What if humans are born with a blood alcohol content 0.05% too low?
It’s a simple, absurd question posed by the Norwegian psychiatrist Finn Skårderud. It is also the central premise of Thomas Vinterberg’s 2020 feature Another Round. “What if?” ask the protagonists, four discontent middle-aged high school teachers. What if being just a little buzzed all the time made you funnier, more interesting, a better husband, better at your job? Before long they’re sneaking bottles of vodka into their school bags and stumbling bleary-eyed into the staff room. But they’re also seeing results.
Pushing the Limits
The setting of Another Round is geographically Copenhagen, but more significantly it is banality. The men’s lives are banal; they have average homes, routine jobs, and normal problems. The stakes are never too high. And yet where Vinterberg excels is in creating tension in the mundane, a skill already displayed in his 2012 Academy Award-nominated The Hunt (also starring Mads Mikkelsen). Every sip the men take increases their chances of being found out. Every stashed bottle or slurred word could lose them their jobs, their spouses, and their dignity. And yet they continue to drink, upping the original 0.05% all the way to 0.1%, then to the edge of a blackout. It’s clear Vinterberg enjoys making the audience cringe with anxiety, but to what end?
A Celebration of Alcohol… and Life
The film’s twist, if very subtle, is that it is not about alcoholism. Vinterberg explains in an Indiewire interview, “To begin with, we wanted to celebrate alcohol. But the same thing that can elevate conversation, art, and politicians also destroys families and relationships. So we wanted to look into the mental balance of liquor.”

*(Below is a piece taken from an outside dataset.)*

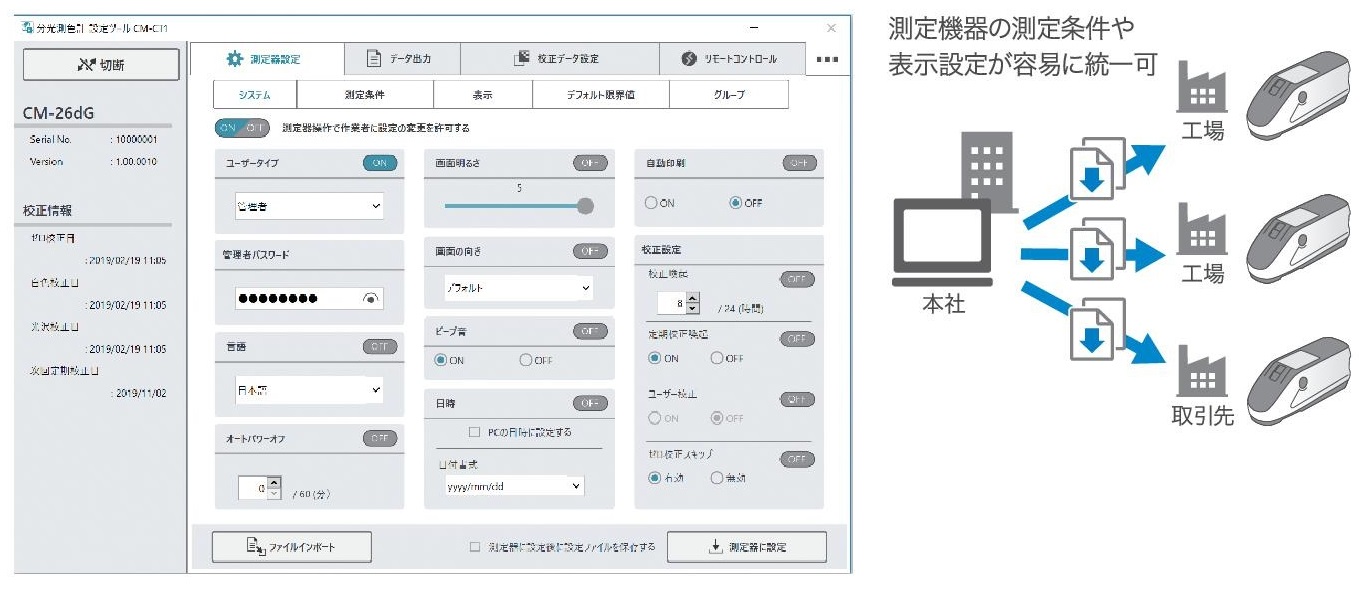Switch to the データ出力 tab
The height and width of the screenshot is (589, 1369).
tap(402, 59)
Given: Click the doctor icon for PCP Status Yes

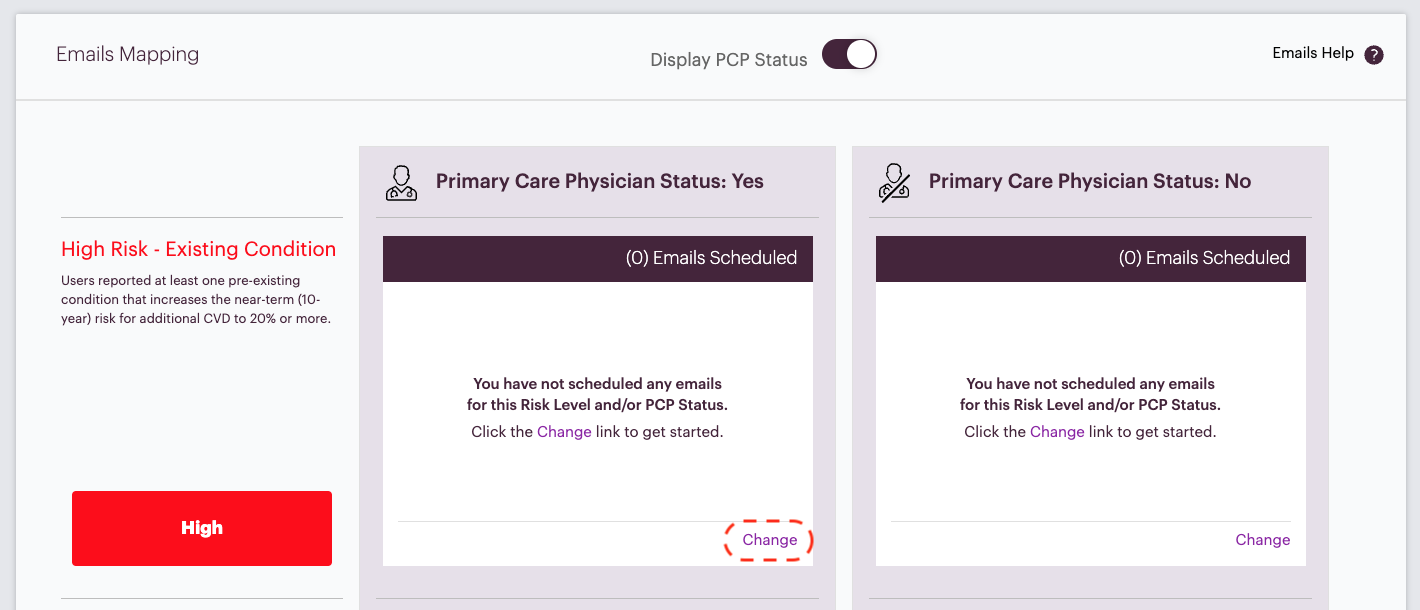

Just as Vinterberg creates tension in the day-to-day, he finds a fragile, warm sort of beauty as well. The actors supply much of it, each interpreting their characters’ midlife crises with a different strain of melancholy. Mikkelsen is at turns stoic and vulnerable as the benumbed history teacher Martin, a charming departure from his villainous roles in NBC‘s Hannibal and the 2006 Casino Royale. When the four friends are together, they give off a palpable feeling of connection– reinforced by the consistently handheld camerawork left over from the director’s Dogme 95 days with Lars Von Trier.
Tragedy and Awakening
Attention-grabbing premise aside, Another Round is a rare, understated portrayal of men emotionally supporting each other through the tragedy of living. In this respect, it reflects its production. Just four days into filming, Vinterberg’s 19-year-old daughter Ida, slated to debut in the film, died in a car crash. Although Vinterberg was destroyed, he decided to continue production, with co-writer Tobias Lindholm stepping in to assist in directing. The stars of the film, too, conferred on how best to support their director and decided to continue normally. Yet Ida’s death couldn’t help but impact the picture. What emerged was, as Vinterberg put it, an awakening to life, an exaltation of the moment. And no scene captures it better than the finale, in which Mads Mikkelsen breaks into an impromptu jazz dance to the track What a Life by Scarlet Pleasure.
As the star himself states, “…it’s a film about embracing life, you know? Do not look into the future and envy that. Do not look into your past and regret everything. Try to live in your present. And for me, that’s what the film is all about. The alcohol is just an excuse to tell that story.”